A buttload of wine is 126 gallons of wine.
For real. This isn’t an April Fool’s Day prank. A “butt” is an actual unit of measurement.
Basically, before measurements were standardized, the Imperial System – considered the “wild west” of measuring systems – was used. Seafaring merchants shipped wine, whiskey, and other alcoholic beverages in large wooden casks, and the casks came in a bunch of different sizes, ranging from a rundlet (the smallest) to a tun (the biggest). Fun fact: a tun is the equivalent of two butts (LOL).
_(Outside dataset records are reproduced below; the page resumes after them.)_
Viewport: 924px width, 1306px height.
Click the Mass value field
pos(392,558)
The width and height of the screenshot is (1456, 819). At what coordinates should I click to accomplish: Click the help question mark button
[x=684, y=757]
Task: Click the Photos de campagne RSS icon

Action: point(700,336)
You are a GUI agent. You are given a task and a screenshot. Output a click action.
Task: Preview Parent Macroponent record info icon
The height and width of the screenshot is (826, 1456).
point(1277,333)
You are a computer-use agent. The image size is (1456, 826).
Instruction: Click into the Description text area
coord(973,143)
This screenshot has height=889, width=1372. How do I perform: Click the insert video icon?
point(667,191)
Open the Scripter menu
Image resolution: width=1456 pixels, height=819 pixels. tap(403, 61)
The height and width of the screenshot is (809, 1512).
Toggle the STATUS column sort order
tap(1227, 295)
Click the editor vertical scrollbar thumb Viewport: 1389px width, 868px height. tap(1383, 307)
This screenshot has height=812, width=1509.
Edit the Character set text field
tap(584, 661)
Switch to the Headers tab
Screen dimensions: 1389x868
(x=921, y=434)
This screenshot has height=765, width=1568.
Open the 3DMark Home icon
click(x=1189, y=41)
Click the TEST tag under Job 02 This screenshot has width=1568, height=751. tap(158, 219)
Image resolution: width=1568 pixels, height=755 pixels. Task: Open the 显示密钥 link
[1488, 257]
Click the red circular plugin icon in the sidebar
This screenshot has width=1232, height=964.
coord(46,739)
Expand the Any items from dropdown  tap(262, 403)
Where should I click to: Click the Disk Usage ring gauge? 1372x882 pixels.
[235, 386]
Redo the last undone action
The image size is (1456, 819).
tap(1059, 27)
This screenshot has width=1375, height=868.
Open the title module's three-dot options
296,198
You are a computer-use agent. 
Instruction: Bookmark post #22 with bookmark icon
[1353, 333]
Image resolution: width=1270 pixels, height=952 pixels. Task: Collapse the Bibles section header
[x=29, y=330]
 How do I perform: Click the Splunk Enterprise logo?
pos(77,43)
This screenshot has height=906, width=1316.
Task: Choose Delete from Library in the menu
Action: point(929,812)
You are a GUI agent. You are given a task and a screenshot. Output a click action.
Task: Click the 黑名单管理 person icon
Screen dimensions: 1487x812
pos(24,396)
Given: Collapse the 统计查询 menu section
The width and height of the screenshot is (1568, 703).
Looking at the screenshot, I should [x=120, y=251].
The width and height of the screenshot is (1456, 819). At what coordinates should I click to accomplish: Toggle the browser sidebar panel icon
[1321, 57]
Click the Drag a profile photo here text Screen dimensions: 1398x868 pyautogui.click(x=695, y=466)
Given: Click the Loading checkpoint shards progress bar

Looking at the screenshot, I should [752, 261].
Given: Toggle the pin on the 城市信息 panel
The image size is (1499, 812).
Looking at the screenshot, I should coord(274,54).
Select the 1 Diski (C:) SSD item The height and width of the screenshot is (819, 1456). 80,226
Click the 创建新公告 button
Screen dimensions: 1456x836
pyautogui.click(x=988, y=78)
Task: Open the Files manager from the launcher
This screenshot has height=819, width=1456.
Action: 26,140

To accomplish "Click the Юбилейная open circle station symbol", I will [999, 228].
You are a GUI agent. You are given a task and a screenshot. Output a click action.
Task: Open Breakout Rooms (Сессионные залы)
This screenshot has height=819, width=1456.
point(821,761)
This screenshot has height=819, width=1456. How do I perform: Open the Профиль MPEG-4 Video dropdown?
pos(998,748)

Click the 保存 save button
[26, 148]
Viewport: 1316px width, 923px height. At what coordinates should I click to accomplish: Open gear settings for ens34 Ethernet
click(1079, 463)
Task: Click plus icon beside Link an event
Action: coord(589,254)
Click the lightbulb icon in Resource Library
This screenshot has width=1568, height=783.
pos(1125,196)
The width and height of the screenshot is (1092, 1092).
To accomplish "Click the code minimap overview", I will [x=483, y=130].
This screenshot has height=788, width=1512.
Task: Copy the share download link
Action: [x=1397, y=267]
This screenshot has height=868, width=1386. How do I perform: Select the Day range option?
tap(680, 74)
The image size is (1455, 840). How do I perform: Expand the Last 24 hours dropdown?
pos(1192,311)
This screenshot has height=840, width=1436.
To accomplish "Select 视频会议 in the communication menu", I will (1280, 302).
So, where did the term “butt” come from? Whoever gave the butt its name was certainly not thinking of anyone’s rear end. The word “butt” comes from “botte,” the French word for boot. “Botte” is also an Italian word, meaning barrel – but the French connection is the important one here. The 12th century saw a spike in wine exports, largely because the English were #thirsty for claret, a wine made in Bordeaux, France.
By the way, a “buttload” is just one of several silly words that was once commonly used to describe an amount of liquid by volume. If you traveled back in time to an English shipping dock, you might hear someone shouting, “Hey! Toss me that hogshead.” FYI, a hogshead is half a butt.
Now, we know what you’re wondering. Is it appropriate to say that you drank a buttload of wine? The answer is no, of course not. There’s no way you could finish a buttload of wine on your own. You’d need about 1,500 friends to help you out.